Word for word, quote the lines from the one containing "Where should I" to the end of the entries below, including both. Leave pictures out.

*** Opening Data extracts ***

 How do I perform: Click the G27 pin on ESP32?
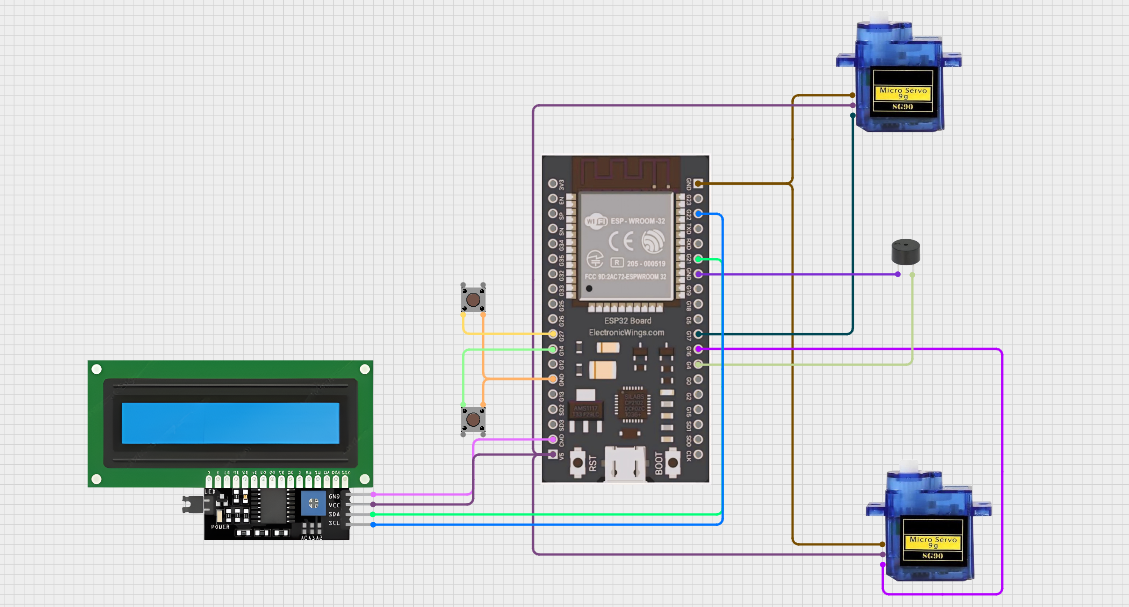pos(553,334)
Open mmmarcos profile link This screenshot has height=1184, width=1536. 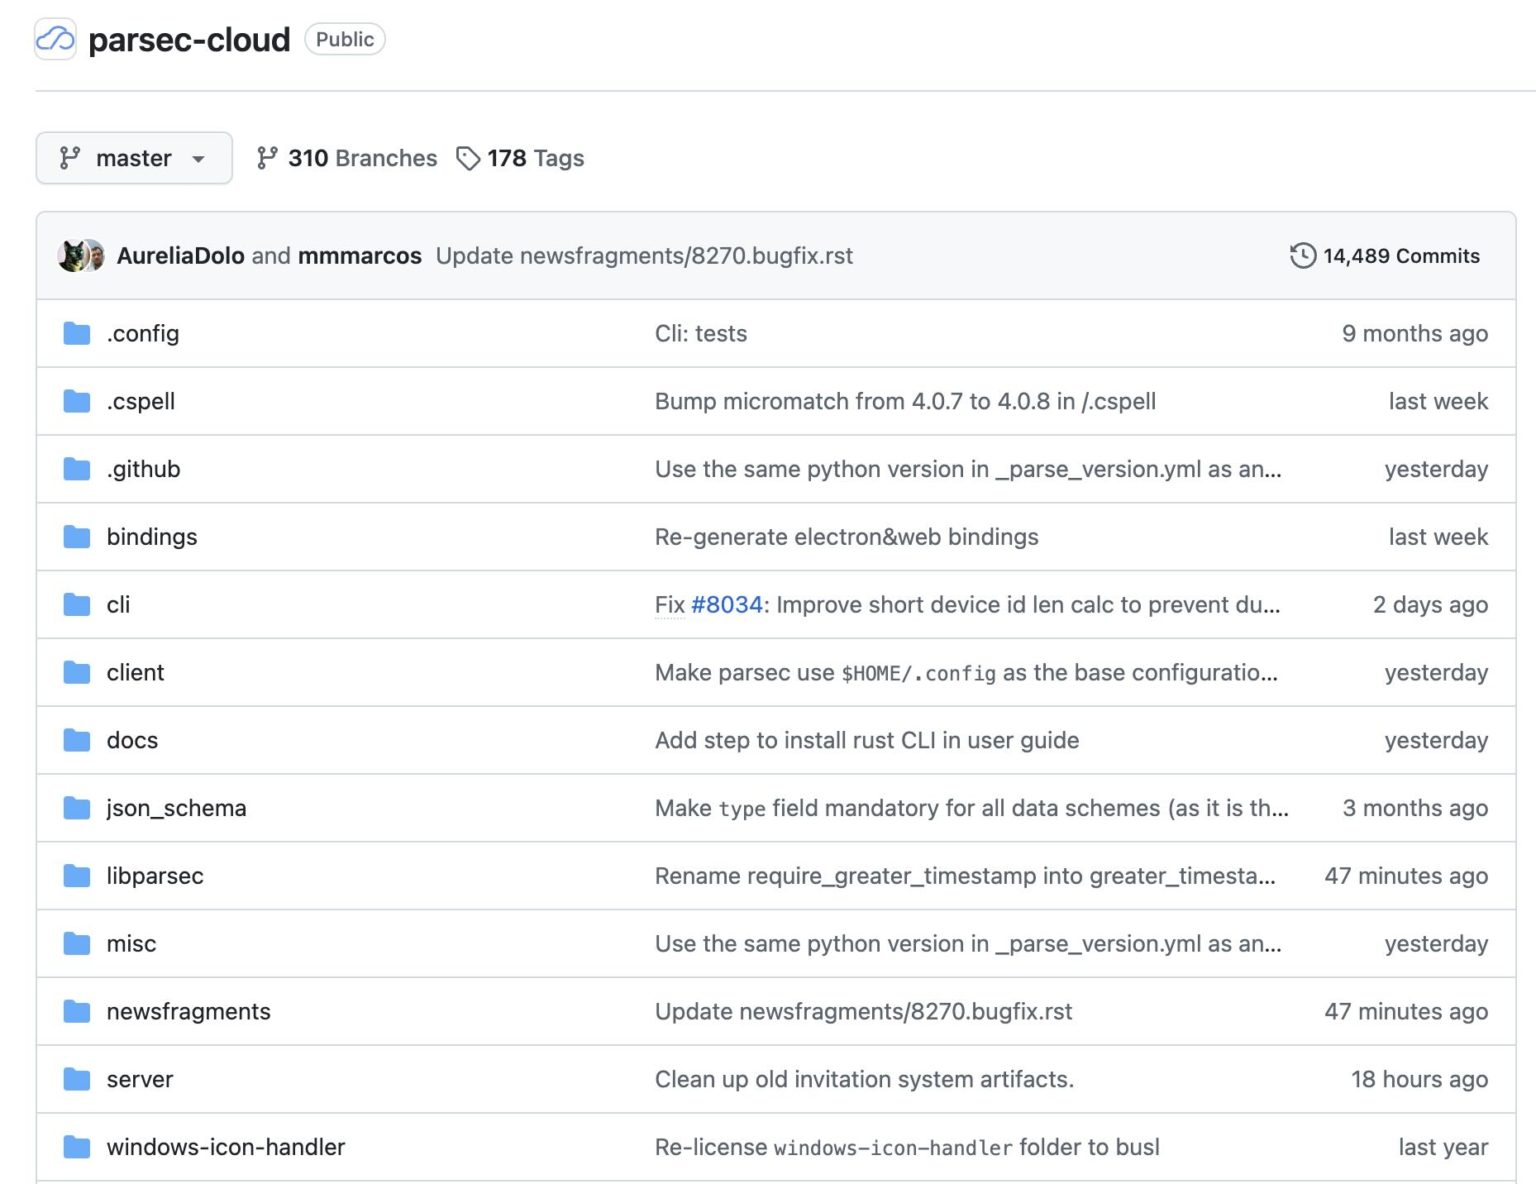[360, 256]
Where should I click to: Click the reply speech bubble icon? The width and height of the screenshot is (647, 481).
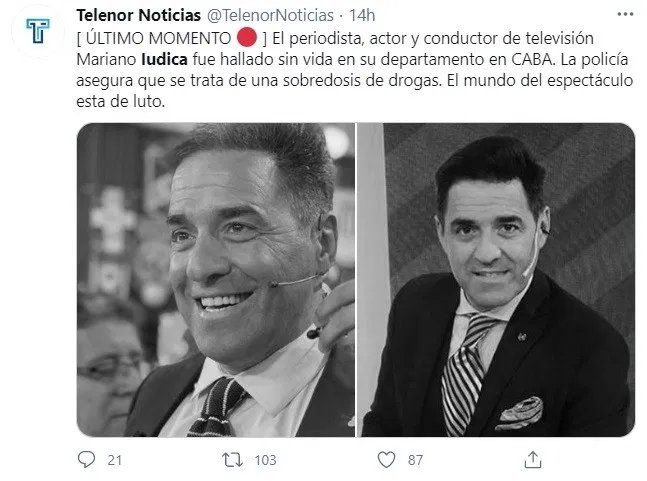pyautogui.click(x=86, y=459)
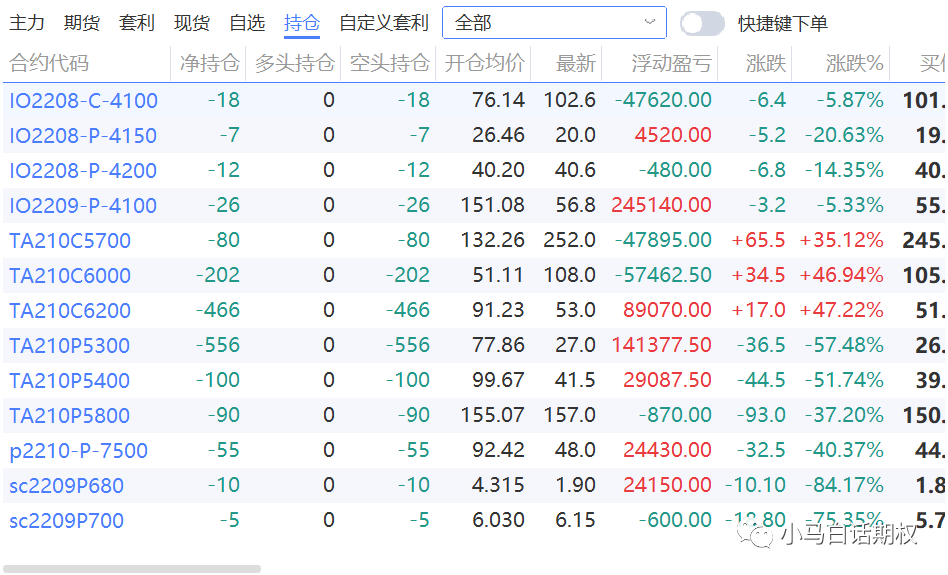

*** Closing Data extracts ***

Result below ▸
Where should I click to: Click the reply speech bubble icon? The width and height of the screenshot is (647, 481).
pyautogui.click(x=86, y=459)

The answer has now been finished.